ACTION ITEM -> Please retype the interview about Chicago's open data work in full, word for word.

PASSAGE ->
===============
Tom Schenk is Chicago’s second chief data officer, leading the city’s analytics and open data initiatives since September 2014. He previously served as the city’s director of analytics and performance management and as a senior research analyst for Northwestern University’s Feinberg School of Medicine. Schenk now focuses on Chicago’s citywide data repository WindyGrid and related predictive analytics pilots.
Last year Chicago deployed a predictive analytics project forecasting rodent infestations. What’s next?
Since then we’ve been working on research around predicting and optimizing where to inspect for food poisoning, namely restaurant inspections. So of 15,000 establishments in Chicago, the goal is to identify how we can better recognize which restaurants are the ones we need to visit first. We finished off that pilot. It went very well. We were able to find critical violations earlier than we could in a normal process, so that data-driven approach is driving more efficiency. In the upcoming months we’re going to have some more research projects that we’re just piloting right now.
WindyGrid collects 7 million rows of data each day, much of it in real time, across departments. How is Chicago working to offer this technology to other cities?
The commitment to open source, on the software side, is our biggest work right now. WindyGrid has Mongo as its back-end database, which is an open source solution. But we want to make the entire platform an open source solution so other cities or entities can use its interoperability for geospatial data. So we’re rewriting a lot of the code to achieve more user functionality that will work on mobile devices — which is a big objective of ours — and also to ensure our code base can be completely open source and literally put on GitHub.
Do you think WindyGrid will be used only by large cities or will it be easy enough for smaller cities to deploy?
Certainly large cities would be able to deploy it. For smaller cities, we hope this will be an easily deployable platform or framework, but the true measure of that is only going to come after we get through development. It’s certainly going to be useful for them, but it’s going to depend on other things such as the availability of data in smaller cities. Many cities do have 311 systems, and that is one important source of data for us and other large cities, but deploying the system depends a lot on the data sources available — for example, the degree to which information is digitized.
How does open source software foster city partnerships?
===============
STORED DATA ->
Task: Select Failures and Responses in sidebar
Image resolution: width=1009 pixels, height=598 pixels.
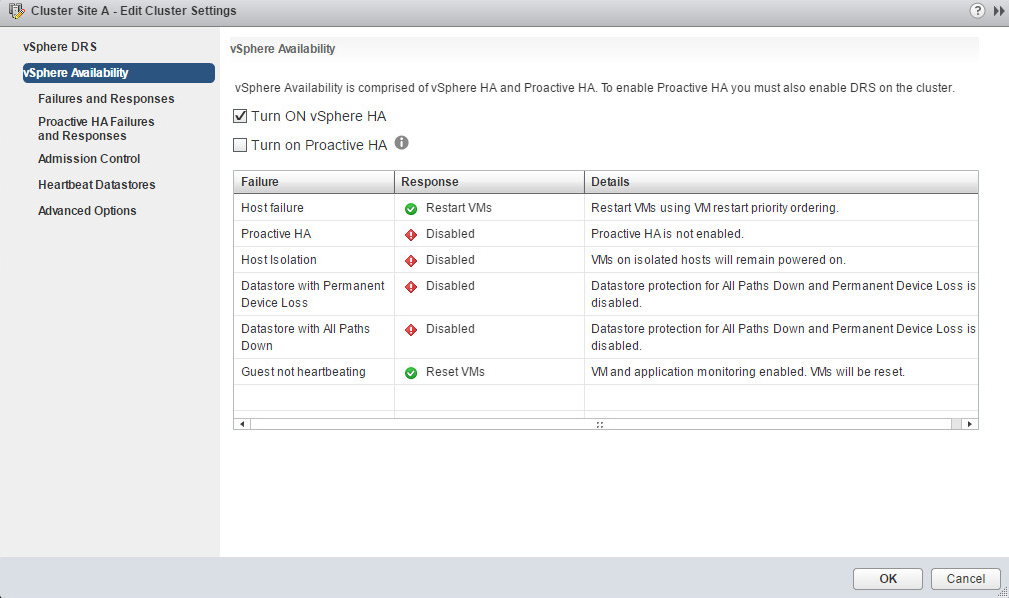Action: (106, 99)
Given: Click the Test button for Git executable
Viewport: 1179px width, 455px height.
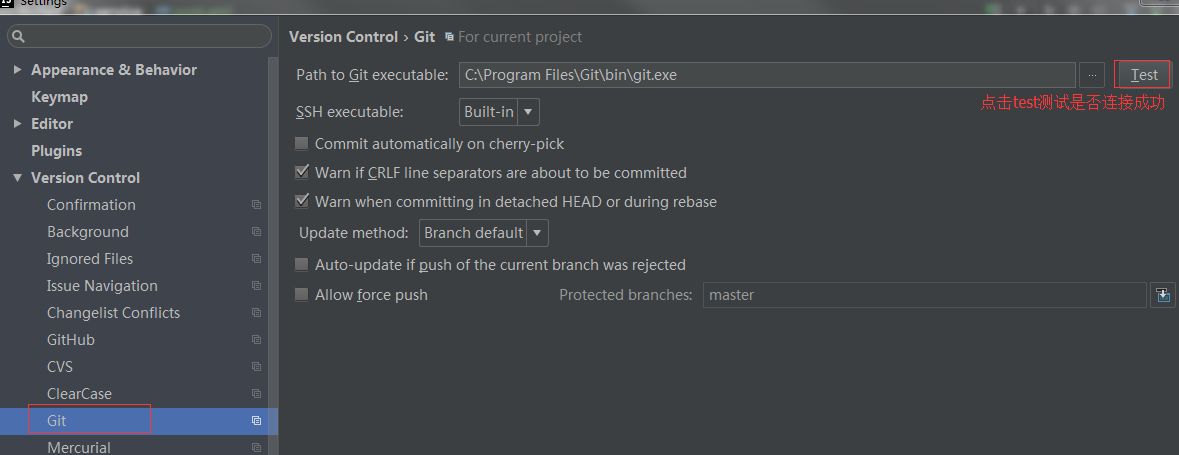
===============
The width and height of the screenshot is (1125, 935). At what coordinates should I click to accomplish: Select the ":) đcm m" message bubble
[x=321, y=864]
===============
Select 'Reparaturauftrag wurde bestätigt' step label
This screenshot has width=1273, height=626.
===============
YOUR RESPONSE ->
Tom Schenk is Chicago’s second chief data officer, leading the city’s analytics and open data initiatives since September 2014. He previously served as the city’s director of analytics and performance management and as a senior research analyst for Northwestern University’s Feinberg School of Medicine. Schenk now focuses on Chicago’s citywide data repository WindyGrid and related predictive analytics pilots.
Last year Chicago deployed a predictive analytics project forecasting rodent infestations. What’s next?
Since then we’ve been working on research around predicting and optimizing where to inspect for food poisoning, namely restaurant inspections. So of 15,000 establishments in Chicago, the goal is to identify how we can better recognize which restaurants are the ones we need to visit first. We finished off that pilot. It went very well. We were able to find critical violations earlier than we could in a normal process, so that data-driven approach is driving more efficiency. In the upcoming months we’re going to have some more research projects that we’re just piloting right now.
WindyGrid collects 7 million rows of data each day, much of it in real time, across departments. How is Chicago working to offer this technology to other cities?
The commitment to open source, on the software side, is our biggest work right now. WindyGrid has Mongo as its back-end database, which is an open source solution. But we want to make the entire platform an open source solution so other cities or entities can use its interoperability for geospatial data. So we’re rewriting a lot of the code to achieve more user functionality that will work on mobile devices — which is a big objective of ours — and also to ensure our code base can be completely open source and literally put on GitHub.
Do you think WindyGrid will be used only by large cities or will it be easy enough for smaller cities to deploy?
Certainly large cities would be able to deploy it. For smaller cities, we hope this will be an easily deployable platform or framework, but the true measure of that is only going to come after we get through development. It’s certainly going to be useful for them, but it’s going to depend on other things such as the availability of data in smaller cities. Many cities do have 311 systems, and that is one important source of data for us and other large cities, but deploying the system depends a lot on the data sources available — for example, the degree to which information is digitized.
How does open source software foster city partnerships?